To activate this project's virtualenv, run pipenv shell.
Alternatively, run a command inside the virtualenv with pipenv run.
pipfile
[[source]]
url = "https://pypi.org/simple"
verify_ssl = true
name = "pypi"
[packages]
matplotlib = ">=3.2.2"
numpy = "<1.24.0,>=1.18.5"
opencv-python = ">=4.1.1"
pillow = ">=7.1.2"
pyyaml = ">=5.3.1"
requests = ">=2.23.0"
scipy = ">=1.4.1"
torch = ">=1.7.0,!=1.12.0"
torchvision = ">=0.8.1,!=0.13.0"
tqdm = ">=4.41.0"
protobuf = "<4.21.3"
tensorboard = ">=2.4.1"
pandas = ">=1.1.4"
seaborn = ">=0.11.0"
ipython = "*"
psutil = "*"
thop = "*"
[dev-packages]
[requires]
python_version = "3.10"
UPDATE: I ran into some issues changing the torch and torchvision version here to their CUDA counterparts.
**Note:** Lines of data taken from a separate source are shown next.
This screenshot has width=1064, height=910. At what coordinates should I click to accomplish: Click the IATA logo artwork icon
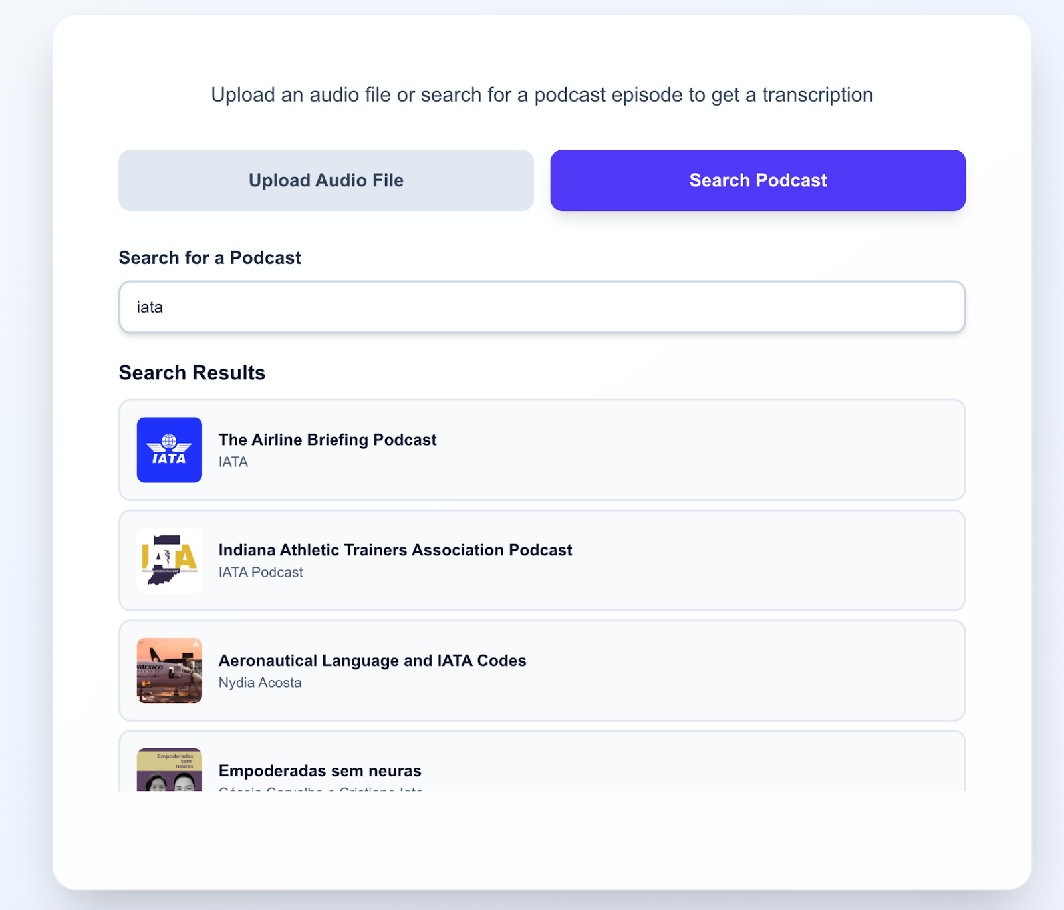coord(169,450)
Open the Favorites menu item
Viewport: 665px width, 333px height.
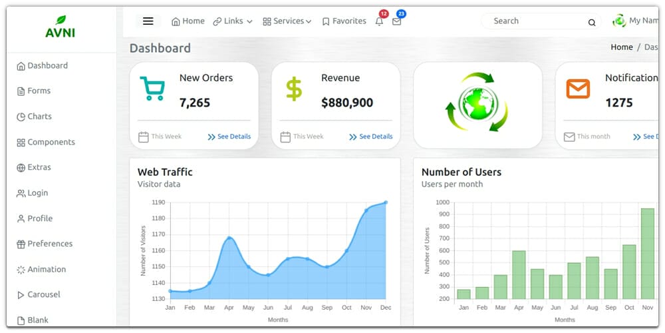coord(344,21)
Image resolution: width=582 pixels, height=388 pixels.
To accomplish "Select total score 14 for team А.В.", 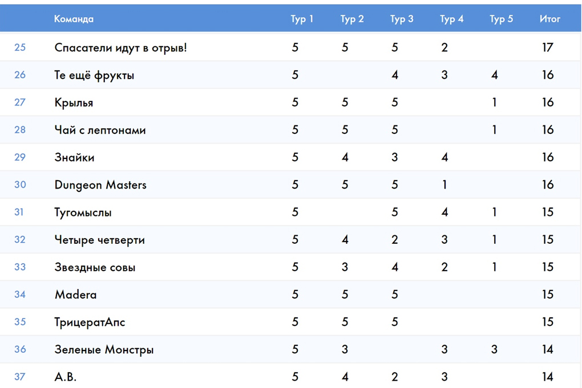I will [548, 377].
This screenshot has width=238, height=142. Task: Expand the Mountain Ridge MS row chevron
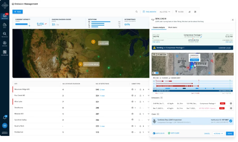tap(149, 89)
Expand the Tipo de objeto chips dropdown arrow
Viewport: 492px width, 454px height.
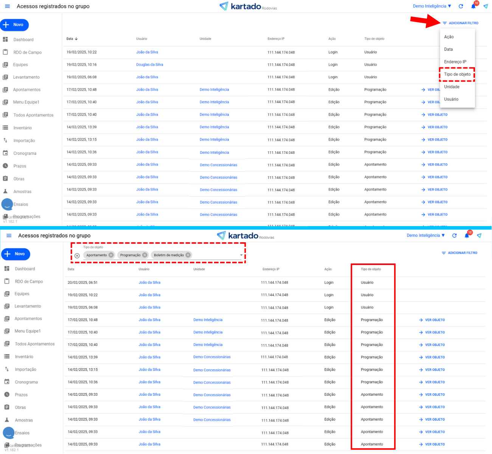point(241,255)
Since I had all the dependencies globally installed anyway, I dropped the virtual environment and made sure that PyTorch was installed with GPU support:
You can empty the virtual environment with pipenv uninstall --all
and run all scripts without the pipenv run
prefix if you encounter the same issue:
python detect.py --weights yolov7.pt --conf 0.25 --img-size 640 --source hongkong.jpg
Download pre-trained Weights
The weights we can use are linked in the repo README
wget https://github.com/WongKinYiu/yolov7/releases/download/v0.1/yolov7.pt
Test the Model
The README also holds the two commands we can use to try out the pre-trained model - one for video and one for still images:
python detect.py --weights yolov7.pt --conf 0.25 --img-size 640 --source yourvideo.mp4
python detect.py --weights yolov7.pt --conf 0.25 --img-size 640 --source inference/images/horses.jpg
Image Files
Since I used pipenv
I have to prepend the python
in this command:
pipenv run python detect.py --weights yolov7.pt --conf 0.25 --img-size 640 --source harbin.jpeg
21 persons, 7 cars, 1 bus, 1 truck, 4 traffic lights, 1 umbrella, 3 handbags, Done. (49.1ms) Inference, (11.6ms) NMS
The image with the result is saved in: runs/detect/exp/harbin.jpeg
Done. (0.786s)
Video Files
pipenv run python detect.py --weights yolov7.pt --conf 0.25 --img-size 640 --source video.mp4
Videostreaming
According to the documentation you can select a connected webcam from your system as a video source by selected the video source, e.g. --source 0
, --source 1
etc.:
pipenv run python detect.py --weights yolov7.pt --conf 0.25 --img-size 640 --view-img --nosave --source 0
But looking at the detect.py
file shows me that it also accepts RTSP streams from IP cameras as source:
webcam = source.isnumeric() or source.endswith('.txt') or source.lower().startswith(
('rtsp://', 'rtmp://', 'http://', 'https://'))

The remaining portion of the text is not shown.